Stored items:
= Beginning of Section =
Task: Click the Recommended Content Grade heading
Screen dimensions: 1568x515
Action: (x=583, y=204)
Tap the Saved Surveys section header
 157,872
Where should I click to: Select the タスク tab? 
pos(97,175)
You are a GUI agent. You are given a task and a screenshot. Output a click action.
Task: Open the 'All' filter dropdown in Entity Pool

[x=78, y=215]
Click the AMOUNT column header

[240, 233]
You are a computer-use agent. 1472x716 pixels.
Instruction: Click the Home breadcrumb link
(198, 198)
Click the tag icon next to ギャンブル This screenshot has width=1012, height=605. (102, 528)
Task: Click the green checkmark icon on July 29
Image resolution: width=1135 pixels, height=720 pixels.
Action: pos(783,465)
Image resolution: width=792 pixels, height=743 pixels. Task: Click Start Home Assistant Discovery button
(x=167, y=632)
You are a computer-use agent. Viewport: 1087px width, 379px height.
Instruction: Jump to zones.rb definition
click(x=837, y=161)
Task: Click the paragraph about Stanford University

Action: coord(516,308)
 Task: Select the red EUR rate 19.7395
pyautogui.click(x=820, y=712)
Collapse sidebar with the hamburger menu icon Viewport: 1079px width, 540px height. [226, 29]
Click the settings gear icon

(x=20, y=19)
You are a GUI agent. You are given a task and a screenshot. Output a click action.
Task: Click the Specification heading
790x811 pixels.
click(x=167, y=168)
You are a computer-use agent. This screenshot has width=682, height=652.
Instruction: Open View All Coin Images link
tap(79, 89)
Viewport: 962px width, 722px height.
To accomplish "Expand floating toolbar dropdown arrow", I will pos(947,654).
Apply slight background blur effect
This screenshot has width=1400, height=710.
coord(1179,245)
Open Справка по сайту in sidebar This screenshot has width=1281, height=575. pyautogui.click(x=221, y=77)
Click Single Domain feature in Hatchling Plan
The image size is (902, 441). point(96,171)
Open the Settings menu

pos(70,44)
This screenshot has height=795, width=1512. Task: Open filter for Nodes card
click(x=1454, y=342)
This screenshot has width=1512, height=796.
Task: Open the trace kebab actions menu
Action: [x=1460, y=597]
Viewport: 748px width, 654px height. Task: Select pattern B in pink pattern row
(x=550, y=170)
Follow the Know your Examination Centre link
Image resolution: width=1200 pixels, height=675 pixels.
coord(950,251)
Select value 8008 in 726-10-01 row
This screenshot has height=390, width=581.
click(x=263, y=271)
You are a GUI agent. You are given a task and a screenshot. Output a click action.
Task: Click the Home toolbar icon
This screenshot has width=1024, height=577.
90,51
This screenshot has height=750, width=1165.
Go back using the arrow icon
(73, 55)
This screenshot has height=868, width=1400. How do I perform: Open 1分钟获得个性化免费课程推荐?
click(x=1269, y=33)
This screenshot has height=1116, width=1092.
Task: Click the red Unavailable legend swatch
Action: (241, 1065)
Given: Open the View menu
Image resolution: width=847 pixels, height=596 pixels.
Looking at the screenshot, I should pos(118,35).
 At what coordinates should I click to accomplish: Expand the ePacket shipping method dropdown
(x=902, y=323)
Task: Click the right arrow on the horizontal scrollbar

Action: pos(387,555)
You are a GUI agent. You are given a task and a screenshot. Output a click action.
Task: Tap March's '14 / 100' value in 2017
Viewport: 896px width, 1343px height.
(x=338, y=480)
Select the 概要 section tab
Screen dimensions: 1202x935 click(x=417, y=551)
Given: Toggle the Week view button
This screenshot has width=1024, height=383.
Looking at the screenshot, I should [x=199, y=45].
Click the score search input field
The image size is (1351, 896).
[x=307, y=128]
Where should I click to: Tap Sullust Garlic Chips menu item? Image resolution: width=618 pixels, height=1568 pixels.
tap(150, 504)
= End of Section =
**EXERCISE REQUIREMENTS**
Copy out each line of the data above, exactly, if it lies between the line holding "Screen dimensions: 1568x515" and the line holding "Task: Click the Specification heading", inclusive; copy no other line.

**TASK OUTPUT**
Screen dimensions: 1568x515
Action: (x=583, y=204)
Tap the Saved Surveys section header
 157,872
Where should I click to: Select the タスク tab? 
pos(97,175)
You are a GUI agent. You are given a task and a screenshot. Output a click action.
Task: Open the 'All' filter dropdown in Entity Pool

[x=78, y=215]
Click the AMOUNT column header

[240, 233]
You are a computer-use agent. 1472x716 pixels.
Instruction: Click the Home breadcrumb link
(198, 198)
Click the tag icon next to ギャンブル This screenshot has width=1012, height=605. (102, 528)
Task: Click the green checkmark icon on July 29
Image resolution: width=1135 pixels, height=720 pixels.
Action: pos(783,465)
Image resolution: width=792 pixels, height=743 pixels. Task: Click Start Home Assistant Discovery button
(x=167, y=632)
You are a computer-use agent. Viewport: 1087px width, 379px height.
Instruction: Jump to zones.rb definition
click(x=837, y=161)
Task: Click the paragraph about Stanford University

Action: coord(516,308)
 Task: Select the red EUR rate 19.7395
pyautogui.click(x=820, y=712)
Collapse sidebar with the hamburger menu icon Viewport: 1079px width, 540px height. [226, 29]
Click the settings gear icon

(x=20, y=19)
You are a GUI agent. You are given a task and a screenshot. Output a click action.
Task: Click the Specification heading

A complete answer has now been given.